- **YOUR INSTRUCTIONS**:
In the data below, the answer is the run of lines from the line containing "Instruction: Go to 迭代 iteration section" through the line containing "The height and width of the screenshot is (842, 1400).", both included; print it exactly and nothing else.

Segment Start: INFORMATION SUPPLIED

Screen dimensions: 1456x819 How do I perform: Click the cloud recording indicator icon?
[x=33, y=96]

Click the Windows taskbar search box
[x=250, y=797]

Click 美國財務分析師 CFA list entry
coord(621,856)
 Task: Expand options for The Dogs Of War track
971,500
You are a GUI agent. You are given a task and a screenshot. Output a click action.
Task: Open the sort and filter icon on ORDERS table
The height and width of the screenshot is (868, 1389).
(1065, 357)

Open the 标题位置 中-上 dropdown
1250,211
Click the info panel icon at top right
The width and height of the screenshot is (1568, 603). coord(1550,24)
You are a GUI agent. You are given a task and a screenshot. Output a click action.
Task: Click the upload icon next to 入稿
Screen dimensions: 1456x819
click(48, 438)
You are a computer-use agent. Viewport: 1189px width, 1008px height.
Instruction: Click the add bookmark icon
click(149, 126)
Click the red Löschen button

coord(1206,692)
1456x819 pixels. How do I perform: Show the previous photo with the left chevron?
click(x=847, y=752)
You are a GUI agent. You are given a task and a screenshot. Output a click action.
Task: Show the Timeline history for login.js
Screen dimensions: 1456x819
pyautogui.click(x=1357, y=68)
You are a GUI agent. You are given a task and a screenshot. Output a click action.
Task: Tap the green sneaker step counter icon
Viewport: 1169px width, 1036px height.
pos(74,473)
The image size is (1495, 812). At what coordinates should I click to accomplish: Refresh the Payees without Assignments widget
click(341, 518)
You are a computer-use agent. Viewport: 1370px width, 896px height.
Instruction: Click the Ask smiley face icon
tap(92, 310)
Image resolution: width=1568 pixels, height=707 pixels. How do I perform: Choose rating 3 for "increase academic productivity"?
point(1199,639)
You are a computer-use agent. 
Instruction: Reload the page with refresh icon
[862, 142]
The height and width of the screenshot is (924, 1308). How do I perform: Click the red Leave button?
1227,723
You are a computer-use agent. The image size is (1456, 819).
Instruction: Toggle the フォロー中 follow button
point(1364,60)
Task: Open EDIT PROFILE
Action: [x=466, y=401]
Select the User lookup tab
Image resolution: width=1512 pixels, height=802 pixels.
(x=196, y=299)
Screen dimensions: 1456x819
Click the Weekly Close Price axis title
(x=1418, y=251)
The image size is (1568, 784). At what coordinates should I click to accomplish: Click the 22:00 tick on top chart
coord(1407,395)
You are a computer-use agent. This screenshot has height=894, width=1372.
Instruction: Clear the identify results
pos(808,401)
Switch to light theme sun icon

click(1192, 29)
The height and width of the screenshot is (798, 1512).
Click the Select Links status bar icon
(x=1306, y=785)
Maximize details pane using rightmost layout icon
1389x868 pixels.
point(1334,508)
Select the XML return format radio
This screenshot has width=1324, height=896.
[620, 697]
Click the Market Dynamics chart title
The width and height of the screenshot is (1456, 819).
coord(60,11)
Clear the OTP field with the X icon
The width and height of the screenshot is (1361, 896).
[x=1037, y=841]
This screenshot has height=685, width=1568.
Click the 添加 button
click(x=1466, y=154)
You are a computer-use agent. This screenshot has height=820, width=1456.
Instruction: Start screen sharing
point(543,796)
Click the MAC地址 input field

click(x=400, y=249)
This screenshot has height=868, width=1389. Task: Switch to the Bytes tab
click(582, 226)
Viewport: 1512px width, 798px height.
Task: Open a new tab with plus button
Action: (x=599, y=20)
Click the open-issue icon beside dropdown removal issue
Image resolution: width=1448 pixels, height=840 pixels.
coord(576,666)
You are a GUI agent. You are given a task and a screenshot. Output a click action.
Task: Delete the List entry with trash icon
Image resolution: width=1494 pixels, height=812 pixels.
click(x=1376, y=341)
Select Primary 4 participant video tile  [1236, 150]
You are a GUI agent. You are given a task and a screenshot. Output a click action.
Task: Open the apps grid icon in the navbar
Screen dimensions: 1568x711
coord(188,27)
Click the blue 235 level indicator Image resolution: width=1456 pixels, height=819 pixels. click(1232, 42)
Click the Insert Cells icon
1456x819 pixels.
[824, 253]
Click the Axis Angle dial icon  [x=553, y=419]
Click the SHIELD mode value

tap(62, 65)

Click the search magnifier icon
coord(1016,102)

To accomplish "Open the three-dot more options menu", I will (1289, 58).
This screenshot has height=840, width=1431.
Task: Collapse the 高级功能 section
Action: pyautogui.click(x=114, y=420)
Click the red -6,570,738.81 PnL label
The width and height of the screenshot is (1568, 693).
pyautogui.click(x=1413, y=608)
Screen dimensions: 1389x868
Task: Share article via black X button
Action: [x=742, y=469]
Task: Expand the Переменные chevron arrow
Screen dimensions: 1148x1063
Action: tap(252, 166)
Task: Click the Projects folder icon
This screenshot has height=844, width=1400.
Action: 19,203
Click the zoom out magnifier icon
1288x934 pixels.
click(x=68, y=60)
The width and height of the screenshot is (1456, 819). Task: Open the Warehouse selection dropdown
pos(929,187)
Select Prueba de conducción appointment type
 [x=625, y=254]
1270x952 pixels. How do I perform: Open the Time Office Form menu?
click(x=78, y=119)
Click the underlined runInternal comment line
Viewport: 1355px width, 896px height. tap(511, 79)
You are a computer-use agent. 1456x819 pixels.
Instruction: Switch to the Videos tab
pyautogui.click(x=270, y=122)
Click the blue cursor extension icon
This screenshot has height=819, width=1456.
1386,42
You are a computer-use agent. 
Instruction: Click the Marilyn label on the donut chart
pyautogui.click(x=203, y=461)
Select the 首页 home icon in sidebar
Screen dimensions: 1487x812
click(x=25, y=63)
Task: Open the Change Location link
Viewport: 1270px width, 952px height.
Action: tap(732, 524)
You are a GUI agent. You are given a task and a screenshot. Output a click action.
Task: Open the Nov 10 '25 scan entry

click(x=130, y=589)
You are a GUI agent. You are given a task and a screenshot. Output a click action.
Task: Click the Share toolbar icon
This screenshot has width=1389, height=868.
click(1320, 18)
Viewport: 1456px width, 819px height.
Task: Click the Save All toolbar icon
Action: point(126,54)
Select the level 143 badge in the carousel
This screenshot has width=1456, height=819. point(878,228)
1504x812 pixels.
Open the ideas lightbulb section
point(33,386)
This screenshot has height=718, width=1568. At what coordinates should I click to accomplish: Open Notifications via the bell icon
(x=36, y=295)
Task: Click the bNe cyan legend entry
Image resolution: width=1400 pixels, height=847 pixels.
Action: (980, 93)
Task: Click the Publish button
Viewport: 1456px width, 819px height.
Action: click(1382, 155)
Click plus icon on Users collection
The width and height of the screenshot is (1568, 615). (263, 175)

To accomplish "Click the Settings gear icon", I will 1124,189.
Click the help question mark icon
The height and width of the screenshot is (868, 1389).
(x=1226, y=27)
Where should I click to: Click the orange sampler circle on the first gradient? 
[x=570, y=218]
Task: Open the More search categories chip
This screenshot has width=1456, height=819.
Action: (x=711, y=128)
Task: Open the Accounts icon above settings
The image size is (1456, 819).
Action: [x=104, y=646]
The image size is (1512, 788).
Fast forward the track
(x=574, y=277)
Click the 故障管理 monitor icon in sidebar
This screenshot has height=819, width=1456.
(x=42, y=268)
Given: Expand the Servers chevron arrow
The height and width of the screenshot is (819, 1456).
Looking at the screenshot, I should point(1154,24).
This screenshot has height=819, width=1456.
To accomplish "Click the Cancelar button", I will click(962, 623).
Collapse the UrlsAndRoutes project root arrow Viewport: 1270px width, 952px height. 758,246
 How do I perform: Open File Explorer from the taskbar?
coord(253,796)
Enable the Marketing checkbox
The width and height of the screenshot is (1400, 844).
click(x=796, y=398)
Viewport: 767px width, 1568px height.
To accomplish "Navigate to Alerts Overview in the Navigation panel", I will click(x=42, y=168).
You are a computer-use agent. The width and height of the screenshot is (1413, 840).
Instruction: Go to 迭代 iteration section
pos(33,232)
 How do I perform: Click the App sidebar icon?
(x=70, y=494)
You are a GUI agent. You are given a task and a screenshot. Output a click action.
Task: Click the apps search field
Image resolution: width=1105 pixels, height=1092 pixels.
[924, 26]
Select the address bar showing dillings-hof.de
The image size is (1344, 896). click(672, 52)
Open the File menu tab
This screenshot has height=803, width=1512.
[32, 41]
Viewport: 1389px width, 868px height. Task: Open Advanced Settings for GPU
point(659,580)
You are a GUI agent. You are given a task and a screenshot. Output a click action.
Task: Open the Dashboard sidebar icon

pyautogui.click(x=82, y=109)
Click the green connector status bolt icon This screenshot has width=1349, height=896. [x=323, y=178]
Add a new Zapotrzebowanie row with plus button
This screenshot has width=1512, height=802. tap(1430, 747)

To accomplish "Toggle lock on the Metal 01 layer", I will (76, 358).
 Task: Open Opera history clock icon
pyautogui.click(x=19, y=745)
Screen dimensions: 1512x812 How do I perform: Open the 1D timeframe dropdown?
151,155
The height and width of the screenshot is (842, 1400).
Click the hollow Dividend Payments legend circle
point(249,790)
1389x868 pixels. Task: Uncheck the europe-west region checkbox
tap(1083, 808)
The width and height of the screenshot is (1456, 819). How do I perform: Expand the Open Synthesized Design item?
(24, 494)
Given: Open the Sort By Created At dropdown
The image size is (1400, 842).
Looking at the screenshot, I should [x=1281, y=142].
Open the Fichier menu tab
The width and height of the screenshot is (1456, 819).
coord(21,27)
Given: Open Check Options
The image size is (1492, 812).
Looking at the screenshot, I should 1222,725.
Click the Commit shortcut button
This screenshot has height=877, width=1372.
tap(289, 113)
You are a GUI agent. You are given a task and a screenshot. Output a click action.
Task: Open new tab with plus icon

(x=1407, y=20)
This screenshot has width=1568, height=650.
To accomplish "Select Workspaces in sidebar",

Segment End: INFORMATION SUPPLIED

- **RESPONSE BOX**:
Instruction: Go to 迭代 iteration section
pos(33,232)
 How do I perform: Click the App sidebar icon?
(x=70, y=494)
You are a GUI agent. You are given a task and a screenshot. Output a click action.
Task: Click the apps search field
Image resolution: width=1105 pixels, height=1092 pixels.
[924, 26]
Select the address bar showing dillings-hof.de
The image size is (1344, 896). click(672, 52)
Open the File menu tab
This screenshot has height=803, width=1512.
[32, 41]
Viewport: 1389px width, 868px height. Task: Open Advanced Settings for GPU
point(659,580)
You are a GUI agent. You are given a task and a screenshot. Output a click action.
Task: Open the Dashboard sidebar icon

pyautogui.click(x=82, y=109)
Click the green connector status bolt icon This screenshot has width=1349, height=896. [x=323, y=178]
Add a new Zapotrzebowanie row with plus button
This screenshot has width=1512, height=802. tap(1430, 747)

To accomplish "Toggle lock on the Metal 01 layer", I will (76, 358).
 Task: Open Opera history clock icon
pyautogui.click(x=19, y=745)
Screen dimensions: 1512x812 How do I perform: Open the 1D timeframe dropdown?
151,155
The height and width of the screenshot is (842, 1400).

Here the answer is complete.